Common Workflow Categories

These are the most frequently automatable task types across roles. Check which match your work.

Category Reporting

Weekly status reports, monthly metrics, quarterly reviews, performance write-ups

High predictability. Same format every time. The content changes but the structure doesn't. These are usually the easiest wins.
Category Communication

Meeting notes, follow-up emails, stakeholder updates, team announcements, client summaries

High frequency (often daily). Structured input, structured output. Strong candidates for templates.
Category Development

Code review summaries, PR descriptions, technical documentation, sprint planning prep

Can connect to GitHub/GitLab for automated input. Output needs to be specific enough to be actionable.
Category Education

Lesson plans, flashcard generation, reading summaries, study guides, grading rubrics, homework assignments

Particularly strong for flashcard generation. Claude can produce interactive flashcards with analogies and discussion questions.
Category Content

Blog outlines, social media posts, newsletter drafts, video scripts, content calendars

Good for outlines and first drafts. Always requires human editing before publishing.
Category Operations

Email triage, invoice processing, scheduling, onboarding checklists, expense reports

High frequency, low creative requirement. Strong automation candidates. Often overlooked because they feel too small to bother with.

Monthly Cadence

Set a calendar reminder for the first week of every month:

Day 1: 15-minute audit. List repeating tasks, score predictability, rank by potential.

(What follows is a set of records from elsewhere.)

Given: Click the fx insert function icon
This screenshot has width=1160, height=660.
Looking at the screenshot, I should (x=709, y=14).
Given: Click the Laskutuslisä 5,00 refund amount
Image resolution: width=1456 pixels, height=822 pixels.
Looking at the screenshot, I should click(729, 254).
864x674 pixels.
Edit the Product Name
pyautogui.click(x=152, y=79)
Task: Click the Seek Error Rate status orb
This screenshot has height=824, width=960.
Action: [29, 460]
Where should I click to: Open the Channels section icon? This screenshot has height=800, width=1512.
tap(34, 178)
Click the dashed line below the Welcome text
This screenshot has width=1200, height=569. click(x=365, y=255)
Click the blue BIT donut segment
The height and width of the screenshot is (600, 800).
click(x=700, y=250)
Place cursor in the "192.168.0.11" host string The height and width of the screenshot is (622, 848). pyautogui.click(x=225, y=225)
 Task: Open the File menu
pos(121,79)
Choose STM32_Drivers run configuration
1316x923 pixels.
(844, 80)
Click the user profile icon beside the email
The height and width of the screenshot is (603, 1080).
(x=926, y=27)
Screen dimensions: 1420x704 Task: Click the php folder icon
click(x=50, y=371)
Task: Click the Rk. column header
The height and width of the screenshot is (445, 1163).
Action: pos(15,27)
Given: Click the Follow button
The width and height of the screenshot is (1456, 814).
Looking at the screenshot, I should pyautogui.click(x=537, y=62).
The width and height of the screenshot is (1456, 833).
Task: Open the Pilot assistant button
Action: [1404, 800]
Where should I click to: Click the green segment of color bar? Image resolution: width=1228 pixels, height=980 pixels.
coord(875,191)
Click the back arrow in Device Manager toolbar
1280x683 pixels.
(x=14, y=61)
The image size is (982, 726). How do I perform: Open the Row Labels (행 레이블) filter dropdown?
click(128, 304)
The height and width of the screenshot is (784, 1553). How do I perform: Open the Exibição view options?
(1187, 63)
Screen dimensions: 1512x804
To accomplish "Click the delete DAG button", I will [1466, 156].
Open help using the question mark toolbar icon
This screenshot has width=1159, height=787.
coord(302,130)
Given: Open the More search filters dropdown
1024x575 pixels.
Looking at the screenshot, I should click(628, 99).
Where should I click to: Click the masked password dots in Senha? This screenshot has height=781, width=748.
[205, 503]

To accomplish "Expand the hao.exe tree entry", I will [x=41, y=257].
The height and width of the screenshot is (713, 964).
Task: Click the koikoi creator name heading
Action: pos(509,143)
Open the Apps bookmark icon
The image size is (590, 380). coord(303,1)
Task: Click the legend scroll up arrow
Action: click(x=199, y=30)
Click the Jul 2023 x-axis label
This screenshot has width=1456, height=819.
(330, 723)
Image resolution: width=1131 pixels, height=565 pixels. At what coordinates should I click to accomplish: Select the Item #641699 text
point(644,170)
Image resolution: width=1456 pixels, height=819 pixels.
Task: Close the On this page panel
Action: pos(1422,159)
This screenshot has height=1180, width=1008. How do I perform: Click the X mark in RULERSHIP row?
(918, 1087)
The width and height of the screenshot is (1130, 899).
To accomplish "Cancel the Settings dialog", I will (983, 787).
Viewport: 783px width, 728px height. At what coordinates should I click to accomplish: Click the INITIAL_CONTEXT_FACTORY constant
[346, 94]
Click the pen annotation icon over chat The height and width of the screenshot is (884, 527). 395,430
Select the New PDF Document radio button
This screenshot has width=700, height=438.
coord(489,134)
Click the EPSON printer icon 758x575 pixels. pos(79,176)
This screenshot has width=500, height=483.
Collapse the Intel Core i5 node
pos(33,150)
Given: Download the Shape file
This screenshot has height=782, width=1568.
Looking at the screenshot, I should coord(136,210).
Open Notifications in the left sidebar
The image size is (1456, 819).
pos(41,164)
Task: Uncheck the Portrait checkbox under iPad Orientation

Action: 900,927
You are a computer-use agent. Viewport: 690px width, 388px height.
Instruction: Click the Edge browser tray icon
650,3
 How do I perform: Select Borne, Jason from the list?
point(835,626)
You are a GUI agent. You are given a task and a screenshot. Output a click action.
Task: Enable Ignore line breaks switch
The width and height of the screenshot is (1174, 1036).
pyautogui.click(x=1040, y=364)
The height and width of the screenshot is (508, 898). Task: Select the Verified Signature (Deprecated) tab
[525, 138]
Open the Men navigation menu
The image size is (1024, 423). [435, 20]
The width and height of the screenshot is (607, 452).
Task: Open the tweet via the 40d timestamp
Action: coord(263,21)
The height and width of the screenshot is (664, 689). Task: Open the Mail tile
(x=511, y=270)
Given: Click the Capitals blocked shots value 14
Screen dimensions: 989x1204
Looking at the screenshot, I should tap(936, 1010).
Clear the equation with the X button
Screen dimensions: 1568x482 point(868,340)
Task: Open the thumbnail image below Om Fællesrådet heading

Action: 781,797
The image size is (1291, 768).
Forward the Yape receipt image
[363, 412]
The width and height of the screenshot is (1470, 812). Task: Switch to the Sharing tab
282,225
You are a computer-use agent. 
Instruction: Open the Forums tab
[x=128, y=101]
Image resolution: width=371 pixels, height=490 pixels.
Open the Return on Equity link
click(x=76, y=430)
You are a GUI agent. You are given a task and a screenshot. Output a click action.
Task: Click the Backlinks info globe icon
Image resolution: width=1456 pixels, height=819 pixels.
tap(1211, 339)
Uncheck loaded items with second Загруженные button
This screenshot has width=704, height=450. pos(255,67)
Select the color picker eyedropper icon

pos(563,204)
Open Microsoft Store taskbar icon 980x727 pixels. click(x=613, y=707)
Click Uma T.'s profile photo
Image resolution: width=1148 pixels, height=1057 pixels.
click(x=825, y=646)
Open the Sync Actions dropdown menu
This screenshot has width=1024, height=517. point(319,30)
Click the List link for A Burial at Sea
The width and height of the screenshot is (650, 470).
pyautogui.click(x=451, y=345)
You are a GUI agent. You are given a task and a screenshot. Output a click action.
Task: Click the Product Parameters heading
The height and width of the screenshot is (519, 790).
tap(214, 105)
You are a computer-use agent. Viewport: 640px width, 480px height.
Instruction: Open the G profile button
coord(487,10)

Day 2-3: Build or refine templates for your top 3 picks. About 10-15 minutes per template.

Day 4-30: Use the workflows. Save what works, refine what doesn't.

Total investment: 25-45 minutes per month. Ongoing savings: 5-15 hours per week, growing as your library expands.

What This Rules Out

Don't automate tasks that require significant creative judgment (brainstorming, strategic planning, complex decision-making). Don't build more than 3 templates at once. Don't skip the testing phase. Don't try to automate someone else's work before automating your own.